Similarly in patients who were biomarker enriched with having a CPS of 1 or higher pembrolizumab was superior to the EXTREME regimen extending median survival from 10.3 to 12.3 months. Again the effect was durable so at two years 19% of EXTREME treated patients and 30% of pembrolizumab treated patients were alive. The hazard ratio here was 0.78 and it was statistically significant.
Turning now to the comparison of pembrolizumab with chemotherapy, so the regimen of pembrolizumab chemotherapy compared to the EXTREME regimen, this time in the total population without biomarker selection, the novel regimen was also superior to the EXTREME regimen extending median survival from 10.7 to 13 months, again this benefit persisted at two years with 19% of EXTREME treated patients and 29% of patients treated with the novel regimen alive. The hazard ratio was 0.77 and this was statistically significant.
This is an interim analysis that was pre-planned at a certain duration of follow-up. There are further analyses still to be forthcoming including whether or not pembrolizumab monotherapy is superior to the EXTREME regimen in a biomarker unselected patient population. At this interim analysis we know that pembrolizumab was non-inferior to the EXTREME regimen.
Neither pembrolizumab nor pembrolizumab plus chemotherapy improved response rate over the EXTREME regimen but when patients responded they had a longer duration of response.
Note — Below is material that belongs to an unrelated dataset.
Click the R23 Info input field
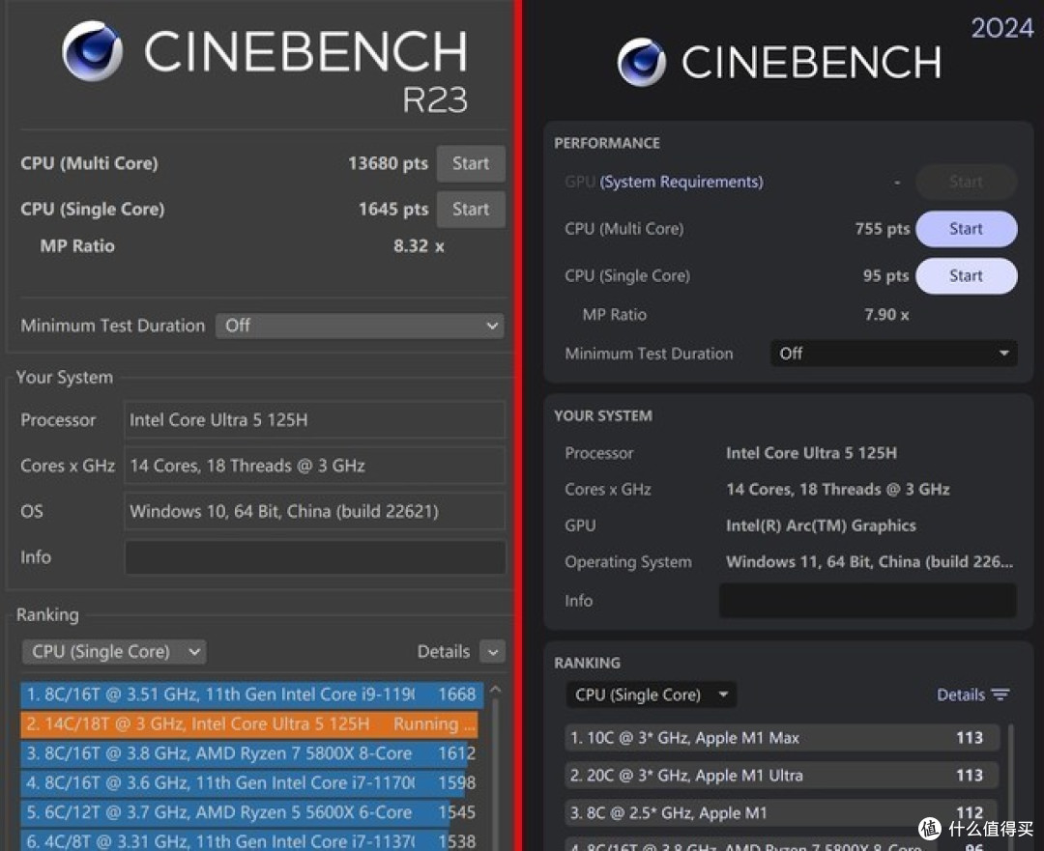Screen dimensions: 1044x851 point(315,557)
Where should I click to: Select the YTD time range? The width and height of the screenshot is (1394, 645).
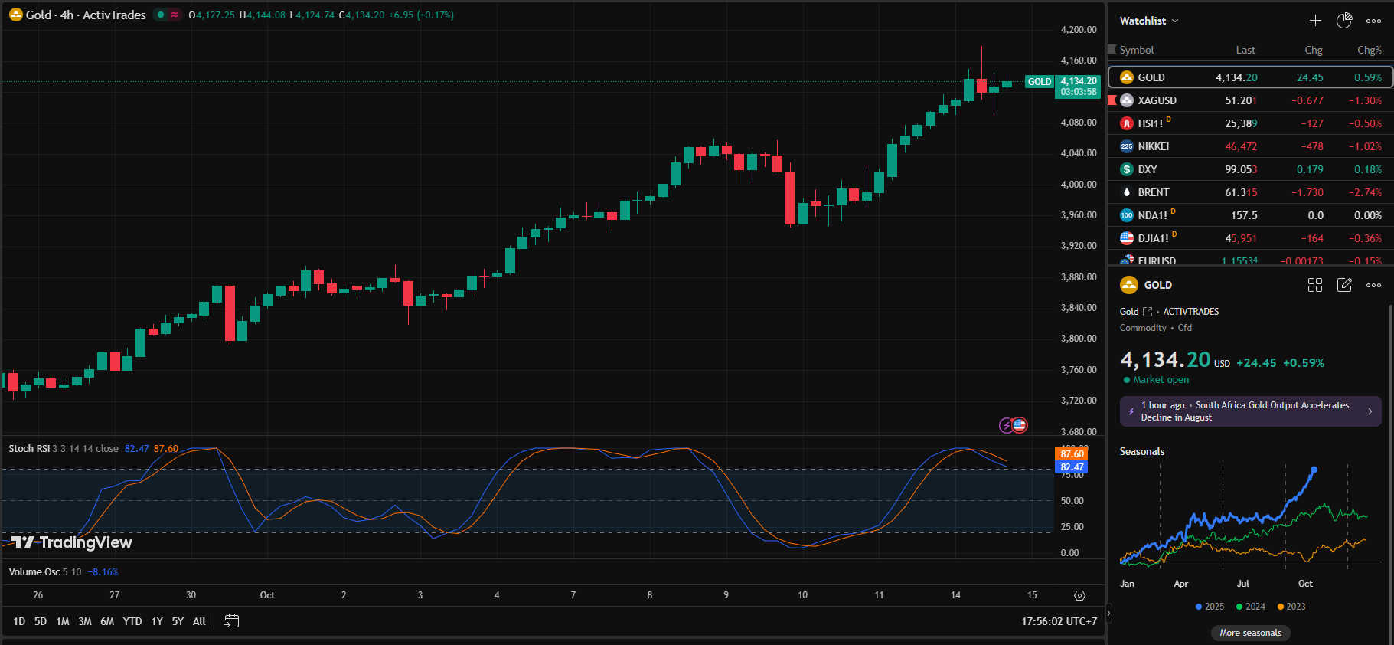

Pembrolizumab alone had a better safety profile than the EXTREME regimen and pembrolizumab plus chemotherapy had a comparable safety profile to the EXTREME regimen.
So, pembrolizumab alone and pembrolizumab given with platinum and 5-fluorouracil should represent new standards of care for the first line treatment of recurrent metastatic head and neck carcinoma. Immune checkpoint monotherapy with pembrolizumab allows patients to live longer and has a better safety profile than the previous standard of care for those patients whose tumours express PD-L1. Adding the immune checkpoint inhibitor pembrolizumab to platinum-based chemotherapy has a comparable response rate and allows patients to live longer compared with the standard of care. Pembrolizumab can be safely added to platinum-based chemotherapy. There are further analyses of biomarker and clinical predictors that will be forthcoming from this study and these may eventually optimally guide the choice of whether to administer pembrolizumab alone or in the novel combination.
Obviously this work would not have been possible without the participation of the 882 brave patients who enrolled and we thank them and their families.